To make matters even worse, a female adult in a position of trust provided the alcohol and a male adult helped her and her friends drink it.
Hmmmm, not the safest scenario I would want for my daughter.
So what's my point?
As unfair as it is, the parents are always the first to be blamed. In some cases, rightfully so. Honestly parents, how well do you know your teenager? Do you know what their favorite subject is in school? What they have done that they are most proud of? What is their most prized possession? Who is their hero? What is their biggest fear?
How do you handle a situation when a wall is placed between you and your teen? What do you do if your teen lies regularly or has a rebellious attitude? Does your teen show you respect? Are personal manners, table manners, and telephone manners taught and enforced in your home?
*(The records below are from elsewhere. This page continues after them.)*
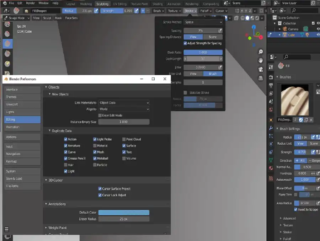
Task: Open the Align to World dropdown
Action: click(124, 109)
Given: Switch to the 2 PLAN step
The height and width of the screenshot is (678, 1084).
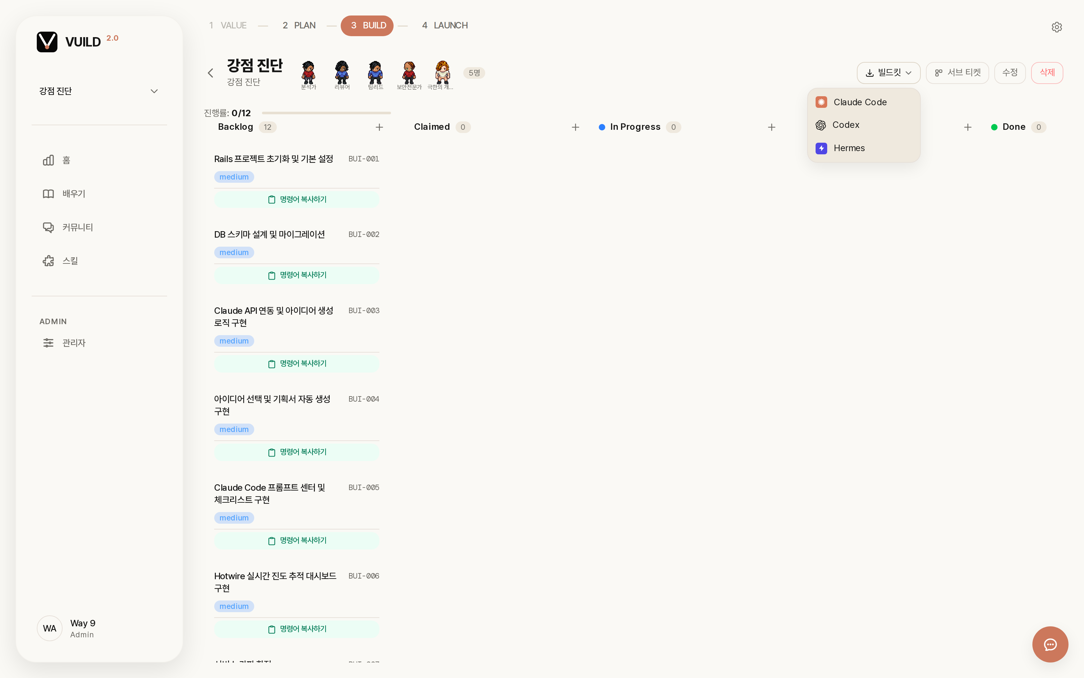Looking at the screenshot, I should tap(299, 26).
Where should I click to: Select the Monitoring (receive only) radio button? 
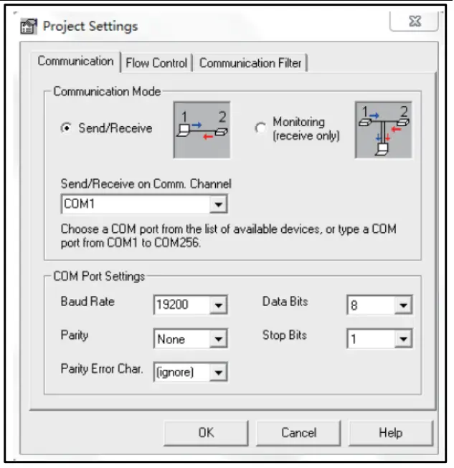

Would your children say that you are approachable? Have you exhausted all your resources developing your parenting skills, or, are your children a reflection of you? Do you care?
It was very cold the evening of the dance and some kids walked home or rode bikes because they did not have a ride. Several kids "shared" that their parents didn't know, or didn't care where they were. These are 12-, 13- and 14-year-old kids.
The United Way campaign this year was titled "Investing In the Next Generation." Several local non-profit agencies focus on children and are able to lend a helping hand in troubled families. Many of these agencies focus on prevention. These agencies are always in need of board members, volunteers, chaperones, and donations as they collaborate together to make positive impacts on the lives of our children. Maybe it's right for you to get involved, maybe it's not. But, how will you know unless you give it a try? There are not many rewards that are more fulfilling than one that makes a positive difference in the life of a child.